Tussen partijen is niet in geschil dat er op 29 juli 2008 illegale werknemers aan [B.] waren uitgeleend. Wel heeft [A.] betoogd dat er met [B.] niet was afgesproken dat slechts legale werknemers zouden worden uitgeleend. De rechtbank gaat daaraan voorbij nu zij het een vanzelfsprekende verplichting van een uitzendbureau acht personeel uit te lenen dat gerechtigd is in Nederland arbeid te verrichten. In dit geval geldt dit in het bijzonder nu [B.] onweersproken heeft gesteld dat zij [A.] al in december 2007 heeft aangekondigd in 2008 meer personeel nodig te zullen hebben dan voorheen en zij [A.] - om te voorkomen dat deze onder druk zou komen te staan wanneer [B.] inderdaad om meer personeel zou vragen - toen al heeft gevraagd of zij aan die wens zou kunnen voldoen. Door niettemin personeel uit te lenen dat niet gerechtigd was in Nederland te werken is [A.] tekort geschoten in de op haar rustende verplichtingen uit de overeenkomst die tot uitlening van het personeel op 29 juli 2008 heeft geleid.
Vervolgens moet worden beoordeeld of het gegeven dat [A.] tekort is geschoten in de nakoming van haar verplichtingen leidt tot ontbinding van de overeenkomst of een verplichting de door [B.] gestelde schade te vergoeden.

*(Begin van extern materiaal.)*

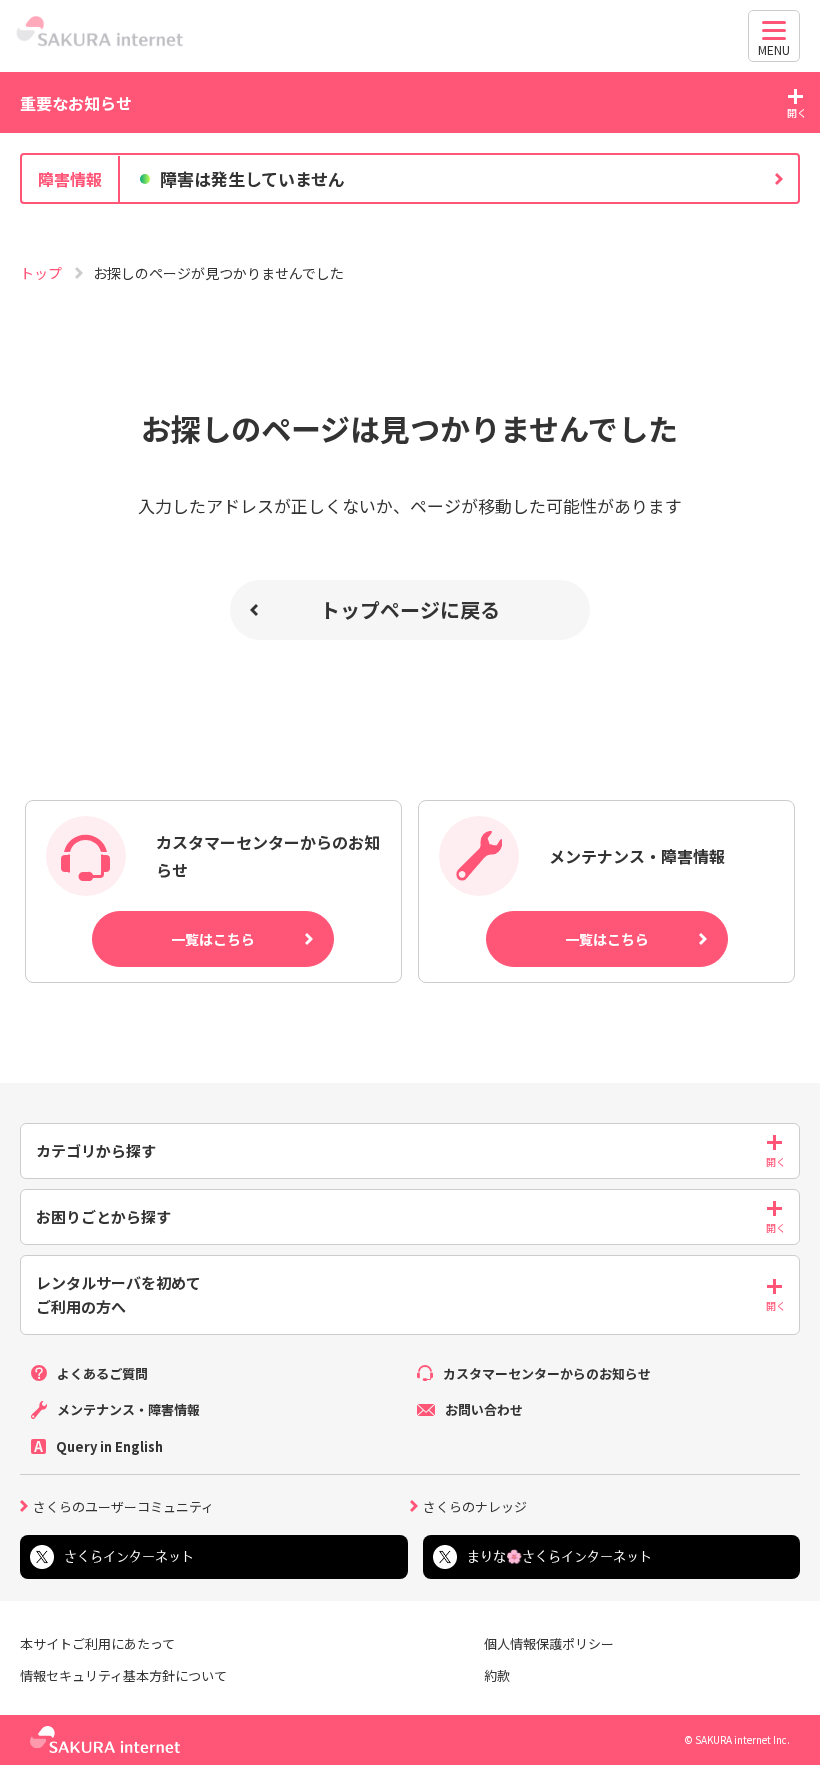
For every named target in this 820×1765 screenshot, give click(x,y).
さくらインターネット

De rechtbank beantwoordt die vraag ontkennend. Blijkens artikel 1 lid 1 onderdeel b onder 1 van de Wet arbeid vreemdelingen (Wav) wordt in die wet onder werkgever verstaan degene die in de uitoefening van een ambt, beroep of bedrijf een ander arbeid laat verrichten. Dit brengt mee dat meerdere personen dezelfde vreemdeling arbeid kunnen laten verrichten en derhalve als werkgever worden aangemerkt, alsmede dat meer dan één werkgever in de zin van de Wav voor hetzelfde feit kan worden beboet. Ingevolge artikel 2 Wav is degene die een vreemdeling feitelijk arbeid laat verrichten vergunningplichtig werkgever en te allen tijde verantwoordelijk voor en aanspreekbaar op het al dan niet aanwezig zijn van de benodigde tewerkstellingsvergunning. In artikel 15 lid 1 Wav is bepaald dat een werkgever die door een vreemdeling arbeid laat verrichten waarbij die arbeid feitelijk wordt verricht bij een andere werkgever, er zorg voor dient te dragen dat die andere werkgever onverwijld een afschrift van een identiteitsdocument van de vreemdeling ontvangt. Ingevolge artikel 15 lid 2 Wav dient de werkgever bij wie de arbeid feitelijk wordt verricht en die van de formele werkgever een afschrift van een identiteitsdocument ontvangt, de identiteit van de vreemdeling vast te stellen aan de hand van dat document en het afschrift op te nemen in zijn administratie.
Iedere werkgever heeft aldus uit hoofde van de Wav een eigen verplichting om de identiteit van een werknemer te controleren en de werkgevers zijn dan ook verplicht zich er steeds zelfstandig van te vergewissen of een tewerkgestelde werknemer gerechtigd is 'arbeid' in de zin van de Wav te verrichten. Het voorgaande betekent eveneens dat meer dan één werkgever in de zin van de Wav voor hetzelfde feit kan worden beboet.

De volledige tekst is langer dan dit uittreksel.